**EXERCISE:** Would you please return every line from the listing that contains the word "computer"?

────

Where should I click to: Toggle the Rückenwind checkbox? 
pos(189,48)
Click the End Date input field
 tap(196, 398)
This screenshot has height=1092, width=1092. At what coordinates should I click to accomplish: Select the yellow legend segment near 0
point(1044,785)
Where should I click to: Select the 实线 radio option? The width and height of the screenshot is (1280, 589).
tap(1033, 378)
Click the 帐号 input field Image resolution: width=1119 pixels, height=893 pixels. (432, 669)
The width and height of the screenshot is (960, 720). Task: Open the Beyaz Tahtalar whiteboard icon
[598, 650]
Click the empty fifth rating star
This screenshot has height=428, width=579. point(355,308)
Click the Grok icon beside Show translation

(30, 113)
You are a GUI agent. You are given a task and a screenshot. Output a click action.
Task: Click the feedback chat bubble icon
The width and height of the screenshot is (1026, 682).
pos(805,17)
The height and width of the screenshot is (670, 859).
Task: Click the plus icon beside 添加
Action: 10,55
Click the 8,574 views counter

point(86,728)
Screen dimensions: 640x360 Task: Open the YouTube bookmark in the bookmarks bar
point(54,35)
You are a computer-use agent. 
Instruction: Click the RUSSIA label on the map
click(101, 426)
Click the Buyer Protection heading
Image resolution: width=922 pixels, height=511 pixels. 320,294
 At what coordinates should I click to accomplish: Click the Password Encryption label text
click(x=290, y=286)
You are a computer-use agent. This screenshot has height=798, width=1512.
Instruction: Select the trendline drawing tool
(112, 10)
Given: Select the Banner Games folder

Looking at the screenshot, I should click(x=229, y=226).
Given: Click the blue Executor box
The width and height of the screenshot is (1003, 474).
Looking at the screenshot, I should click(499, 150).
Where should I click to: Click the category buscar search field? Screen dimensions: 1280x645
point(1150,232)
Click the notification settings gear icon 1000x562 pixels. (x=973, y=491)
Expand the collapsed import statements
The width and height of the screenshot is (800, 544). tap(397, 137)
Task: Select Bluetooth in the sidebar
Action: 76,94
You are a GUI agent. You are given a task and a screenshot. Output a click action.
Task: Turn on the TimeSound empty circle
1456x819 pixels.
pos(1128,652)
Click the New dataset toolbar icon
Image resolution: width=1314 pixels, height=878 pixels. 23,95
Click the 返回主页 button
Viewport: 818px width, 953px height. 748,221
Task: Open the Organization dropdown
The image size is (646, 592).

────

**TASK ANSWER:**
You are a computer-use agent. 
You are a computer-use agent. This screenshot has height=798, width=1512.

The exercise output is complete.